── Data in this exercise

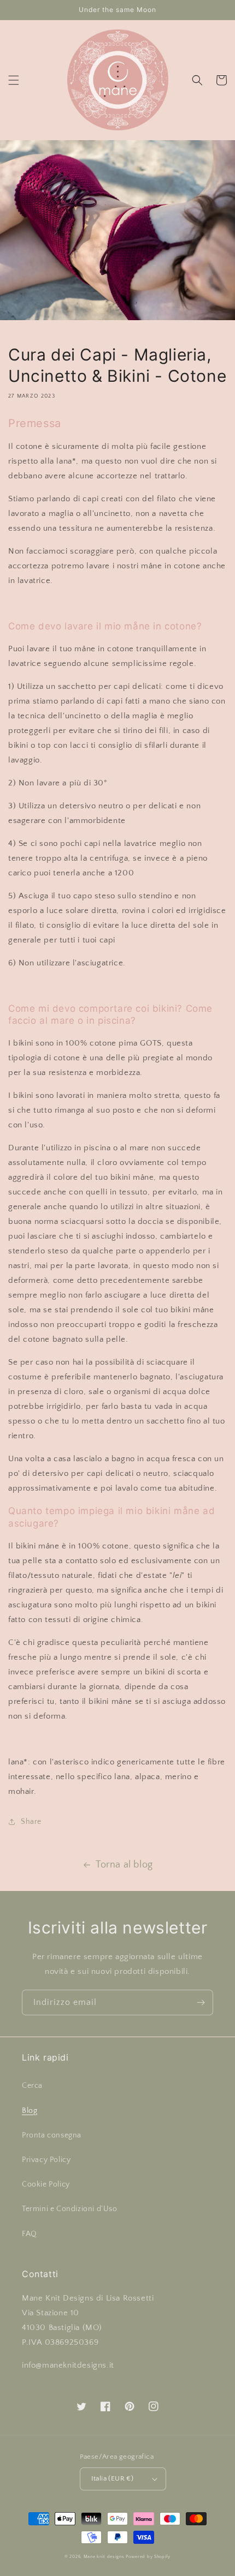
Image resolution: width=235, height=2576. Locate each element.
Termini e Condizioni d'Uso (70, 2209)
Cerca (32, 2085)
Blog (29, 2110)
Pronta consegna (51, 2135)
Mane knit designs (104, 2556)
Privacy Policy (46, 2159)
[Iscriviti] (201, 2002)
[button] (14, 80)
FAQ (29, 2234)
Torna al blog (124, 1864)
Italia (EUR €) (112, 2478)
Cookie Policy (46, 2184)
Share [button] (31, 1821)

────

§ **What is expected**
Render all entries verbatim, excluding any pictures they hold.

§ **Exercise result**
Image resolution: width=235, height=2576. Locate each element.
Termini e Condizioni d'Uso (70, 2209)
Cerca (32, 2085)
Blog (29, 2110)
Pronta consegna (51, 2135)
Mane knit designs (104, 2556)
Privacy Policy (46, 2159)
[Iscriviti] (201, 2002)
[button] (14, 80)
FAQ (29, 2234)
Torna al blog (124, 1864)
Italia (EUR €) (112, 2478)
Cookie Policy (46, 2184)
Share [button] (31, 1821)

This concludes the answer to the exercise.